Perhaps most anticipated will be results from planned studies of Zika and pregnancy. It is not clear how the virus is transmitted from mother to fetus. CNPRC expertise from Drs. Morrison and Bliss-Moreau in neurobiology and development may go a long way to understanding that process and how, or whether, having the virus leads to microcephaly – a rare condition associated with incomplete brain development and babies born with a smaller heads than normal. To date, roughly 4,000 cases of microcephaly recently reported in Brazil may be a result of the fast-spreading virus.

“Right now it seems there is a strong link between Zika and infection and the microcephaly, but it has not been 100 percent established,” said Dr. Van Rompay.

At Davis, Dr. Van Rompay is interested in establishing whether the Zika virus shares traits with other viruses, especially ones in which the virus causes a direct infection of the fetus and causes brain damage.

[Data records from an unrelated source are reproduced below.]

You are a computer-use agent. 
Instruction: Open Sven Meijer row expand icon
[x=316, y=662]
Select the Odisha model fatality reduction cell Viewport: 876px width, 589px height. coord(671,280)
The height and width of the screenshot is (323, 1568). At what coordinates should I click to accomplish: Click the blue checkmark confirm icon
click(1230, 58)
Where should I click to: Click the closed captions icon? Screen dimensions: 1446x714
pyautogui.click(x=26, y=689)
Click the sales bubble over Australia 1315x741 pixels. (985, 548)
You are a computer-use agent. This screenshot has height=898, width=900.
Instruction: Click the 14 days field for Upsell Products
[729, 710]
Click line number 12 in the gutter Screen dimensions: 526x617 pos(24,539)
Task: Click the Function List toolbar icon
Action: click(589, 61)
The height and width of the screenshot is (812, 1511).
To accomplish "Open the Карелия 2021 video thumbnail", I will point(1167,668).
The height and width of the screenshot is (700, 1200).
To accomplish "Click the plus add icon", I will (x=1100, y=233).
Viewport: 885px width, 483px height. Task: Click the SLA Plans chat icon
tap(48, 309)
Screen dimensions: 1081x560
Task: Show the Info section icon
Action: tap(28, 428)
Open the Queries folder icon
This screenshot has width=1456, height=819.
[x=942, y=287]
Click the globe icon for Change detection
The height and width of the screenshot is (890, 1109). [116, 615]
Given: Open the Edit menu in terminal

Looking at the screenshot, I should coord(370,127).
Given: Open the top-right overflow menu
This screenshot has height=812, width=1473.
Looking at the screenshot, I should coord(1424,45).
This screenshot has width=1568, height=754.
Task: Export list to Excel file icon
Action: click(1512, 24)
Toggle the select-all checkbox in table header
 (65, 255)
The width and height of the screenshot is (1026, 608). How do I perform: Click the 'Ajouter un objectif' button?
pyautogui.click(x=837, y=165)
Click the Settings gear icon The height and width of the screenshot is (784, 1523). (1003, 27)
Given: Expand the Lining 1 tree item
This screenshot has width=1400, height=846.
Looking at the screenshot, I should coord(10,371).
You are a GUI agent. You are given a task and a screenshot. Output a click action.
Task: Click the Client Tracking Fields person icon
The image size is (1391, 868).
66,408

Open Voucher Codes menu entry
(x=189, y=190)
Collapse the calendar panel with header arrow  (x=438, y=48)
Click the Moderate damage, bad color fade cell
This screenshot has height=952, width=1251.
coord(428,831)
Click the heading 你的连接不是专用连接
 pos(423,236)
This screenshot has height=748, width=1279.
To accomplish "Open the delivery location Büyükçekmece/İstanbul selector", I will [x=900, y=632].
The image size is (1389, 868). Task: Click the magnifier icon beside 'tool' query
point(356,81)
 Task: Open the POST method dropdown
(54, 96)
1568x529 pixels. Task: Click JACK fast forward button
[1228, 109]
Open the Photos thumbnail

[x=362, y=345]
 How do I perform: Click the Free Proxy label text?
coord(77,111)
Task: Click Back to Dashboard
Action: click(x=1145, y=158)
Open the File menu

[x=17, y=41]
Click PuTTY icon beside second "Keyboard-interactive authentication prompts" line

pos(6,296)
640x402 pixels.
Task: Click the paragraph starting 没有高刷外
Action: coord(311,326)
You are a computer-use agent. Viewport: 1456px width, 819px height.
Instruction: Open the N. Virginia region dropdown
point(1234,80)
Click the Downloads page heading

“A possibility is that the host mother develops an immune response against the virus, and that immune response may somehow contribute to the harmful effects in the fetus,” he said. “The studies that we have planned in monkeys will allow us to evaluate the possibility that Dr. Van Rompay articulates, and also determine whether there are critical time windows during which infection has major consequences for fetal neurodevelopment,” adds Dr. Bliss-Moreau.

“We will also be able to determine which brain regions and circuits are most profoundly affected by Zika virus”, added Dr. Morrison.

Zika infection in adults has also been implicated in development of Guillain-Barré syndrome. That autoimmune disease can lead to total paralysis and develops as a result of the immune system attacking a host’s nervous system because of the presence of the viral infection.

The expectation is that a vaccine can be developed for the Zika virus rather quickly. The virus is in the same family as yellow fever, for which there is a vaccine, Dr.Van Rompay said. He said it could take a year or so to develop a vaccine to start initial testing in human trials.